The Huawei Ascend P6 has an impressive design but there are too many niggling issues elsewhere to recommend it.
Design & display
The Ascend P6 is one of the most striking Android phones we've reviewed this year. It's also very light at 120g so the size and weight compares very favourably against alternatives from more established brands.
The Ascend P6 feels pretty well constructed. There's some slight creaking when force is applied towards the bottom of the back panel, but otherwise, Huawei's attention to detail is notable.
We particularly like the way the speaker grill blends into the glossy bezel above the screen, while the split in the sides and the position of the rear camera are very iPhone-like.
The brushed aluminium finish on the back is both attractive and easy to grip, and it's also easy to keep clean.
The strange layout of ports is an annoyance, particularly the side mounted headphone jack on the left and the top-mounted micro-USB port.
The headphone jack in this position is very awkward, particularly when using headphones and trying to slip the phone into your pocket.
The battery is not removable, though the microSD card slot on the right side means you can expand the rather low 8GB of internal memory.
Also odd is the SIM and microSD-eject tool that doubles as a headphone jack cover. It's a nice idea, but it's so small you'll end up losing it and it's a little difficult to remove.
The power/lock screen button and the volume rocker on the right side of the phone also require a rather firm press to operate. The edges of the handset are also a little sharp.
The Ascend P6 has a 4.7in display with a 720p resolution of 1280x720, so it can't display the same crisp text as full HD screens. However, the difference is pretty small and doesn't really detract from the overall user experience.
Viewing angles are excellent, colours are vibrant and the screen is bright, clear and responsive.
Software & performance
The Huawei Ascend P6 runs the Android 4.2 (Jelly Bean) operating system but is skinned with Huawei's Emotion UI.
The biggest change is the lack of Android's traditional app drawer, so all apps sit either on the home screens or in the dock.
We particularly dislike the skinned app icons, which place third-party app icons into a grey box.
Huawei has at least included a few useful features, headed by a range of notification panel shortcut toggles which can be customised.
You can also adjust the colour temperature of the screen, and select from three preset power settings in an attempt to save battery life.
There's also a permission manager that monitors any installed apps and can be set to display a notification when an app is attempting to access data.
The ability to change themes, customise specific sound profiles and choose from nine different home screen transitions when swiping between pages are other available features.
Annoyingly, the default Huawei keyboard is poor and is missing the ability to swipe through letters to draw a word.
The phone gets extremely warm on the right side, on the back.

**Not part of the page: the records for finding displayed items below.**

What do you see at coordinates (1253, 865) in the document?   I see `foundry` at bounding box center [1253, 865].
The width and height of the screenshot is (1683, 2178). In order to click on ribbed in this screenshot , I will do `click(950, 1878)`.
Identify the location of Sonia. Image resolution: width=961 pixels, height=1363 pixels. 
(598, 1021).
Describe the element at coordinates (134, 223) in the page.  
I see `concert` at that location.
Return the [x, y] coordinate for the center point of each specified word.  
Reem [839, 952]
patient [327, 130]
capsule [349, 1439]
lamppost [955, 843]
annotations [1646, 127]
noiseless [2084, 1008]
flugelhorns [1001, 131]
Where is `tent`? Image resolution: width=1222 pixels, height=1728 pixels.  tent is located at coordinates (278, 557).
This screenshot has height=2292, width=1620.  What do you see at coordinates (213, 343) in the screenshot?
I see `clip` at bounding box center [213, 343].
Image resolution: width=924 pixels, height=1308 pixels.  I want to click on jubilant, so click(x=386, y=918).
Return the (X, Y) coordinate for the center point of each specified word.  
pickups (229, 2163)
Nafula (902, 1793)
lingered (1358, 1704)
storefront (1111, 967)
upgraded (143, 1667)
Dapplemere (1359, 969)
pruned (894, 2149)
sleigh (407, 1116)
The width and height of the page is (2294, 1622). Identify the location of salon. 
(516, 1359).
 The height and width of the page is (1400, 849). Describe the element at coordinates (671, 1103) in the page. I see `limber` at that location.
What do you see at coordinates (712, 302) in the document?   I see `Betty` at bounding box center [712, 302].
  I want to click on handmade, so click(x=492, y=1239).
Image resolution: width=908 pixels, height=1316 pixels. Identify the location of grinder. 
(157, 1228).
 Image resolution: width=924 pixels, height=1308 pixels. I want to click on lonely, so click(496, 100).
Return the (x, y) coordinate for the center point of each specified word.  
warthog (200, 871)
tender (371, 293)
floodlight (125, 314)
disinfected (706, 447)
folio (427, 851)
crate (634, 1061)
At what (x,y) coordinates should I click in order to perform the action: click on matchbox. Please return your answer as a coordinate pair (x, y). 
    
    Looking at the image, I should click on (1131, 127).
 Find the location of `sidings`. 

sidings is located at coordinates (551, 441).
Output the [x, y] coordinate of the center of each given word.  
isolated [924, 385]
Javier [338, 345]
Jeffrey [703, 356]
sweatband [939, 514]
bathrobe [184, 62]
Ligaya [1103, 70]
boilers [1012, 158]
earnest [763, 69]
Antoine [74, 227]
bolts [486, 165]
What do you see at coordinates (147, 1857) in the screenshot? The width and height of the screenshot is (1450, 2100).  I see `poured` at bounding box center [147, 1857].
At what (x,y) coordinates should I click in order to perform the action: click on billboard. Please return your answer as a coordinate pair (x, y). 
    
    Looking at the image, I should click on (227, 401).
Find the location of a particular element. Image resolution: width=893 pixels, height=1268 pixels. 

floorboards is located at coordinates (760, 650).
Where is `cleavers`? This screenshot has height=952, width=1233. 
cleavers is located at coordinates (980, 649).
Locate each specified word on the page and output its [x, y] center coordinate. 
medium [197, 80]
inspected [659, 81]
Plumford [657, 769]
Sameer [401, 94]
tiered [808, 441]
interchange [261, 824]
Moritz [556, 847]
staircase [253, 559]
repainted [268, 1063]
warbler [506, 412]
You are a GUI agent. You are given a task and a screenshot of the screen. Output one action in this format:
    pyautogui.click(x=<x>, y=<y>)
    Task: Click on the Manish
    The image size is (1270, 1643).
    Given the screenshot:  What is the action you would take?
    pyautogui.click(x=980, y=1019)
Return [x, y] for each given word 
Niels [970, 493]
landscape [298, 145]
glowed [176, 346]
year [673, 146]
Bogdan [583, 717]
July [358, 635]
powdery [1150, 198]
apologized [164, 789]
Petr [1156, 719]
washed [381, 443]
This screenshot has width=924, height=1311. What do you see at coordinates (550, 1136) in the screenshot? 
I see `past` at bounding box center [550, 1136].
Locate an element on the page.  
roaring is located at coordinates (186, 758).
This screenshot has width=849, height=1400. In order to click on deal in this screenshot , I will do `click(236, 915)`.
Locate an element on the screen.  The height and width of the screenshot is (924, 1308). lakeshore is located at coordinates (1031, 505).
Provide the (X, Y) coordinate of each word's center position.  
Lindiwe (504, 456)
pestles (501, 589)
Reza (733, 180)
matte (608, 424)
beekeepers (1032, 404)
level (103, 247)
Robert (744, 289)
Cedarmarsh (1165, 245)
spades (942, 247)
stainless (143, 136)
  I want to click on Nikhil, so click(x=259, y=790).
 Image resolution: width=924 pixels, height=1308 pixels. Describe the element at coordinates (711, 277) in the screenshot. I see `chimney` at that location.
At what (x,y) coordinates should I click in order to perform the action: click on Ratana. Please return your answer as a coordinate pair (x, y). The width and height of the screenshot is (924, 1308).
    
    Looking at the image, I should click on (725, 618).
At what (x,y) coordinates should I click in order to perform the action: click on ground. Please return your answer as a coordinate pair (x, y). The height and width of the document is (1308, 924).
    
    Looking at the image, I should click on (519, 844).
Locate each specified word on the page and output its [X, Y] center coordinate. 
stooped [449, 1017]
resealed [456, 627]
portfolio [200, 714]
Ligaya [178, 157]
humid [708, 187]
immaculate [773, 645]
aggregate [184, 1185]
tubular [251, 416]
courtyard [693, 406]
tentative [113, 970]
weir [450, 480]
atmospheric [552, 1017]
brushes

This is immediately evident when playing games, or using the camera for a long period.
The phone also has questionable performance, despite running Huawei's own-developed 1.5GHz quad-core processor and boasting a healthy looking 2GB of RAM.
While it's not a slow smartphone, the Ascend P6 lacks the speed and zip we are used to in a modern day Android phone. A number of apps crashing frequently without warning during our test period and we experienced lag in even the most basic places.
The lack of 4G is a big downside. We can't recommend anyone spending close to $500 on a smartphone without 4G, particularly if you live in one of Australia's capital cities where the coverage continues to improve and expand.
Camera & battery life
The Huawei Ascend P6 has an 8-megapixel rear facing camera with single LED flash. The position of the lens right in the corner isn't the best for cropping photos but the inclusion of an f2.0 aperture and a 4cm macro view are nice features.
The front-facing camera is also worth a look as it uses a 5-megapixel sensor. Most competing smartphones use a 2-megapixel front camera.
The Huawei Ascend P6's 2000mAh battery should get you through a full day of use, though heavy users may need to recharge before the end of the day. Given the handset lacks 4G capabilities, it's a little underwhelming.
The Huawei Ascend P6 is available now in Australia in black and white variants through retailers JB Hi-Fi and Dick Smith. It sells for $499 outright.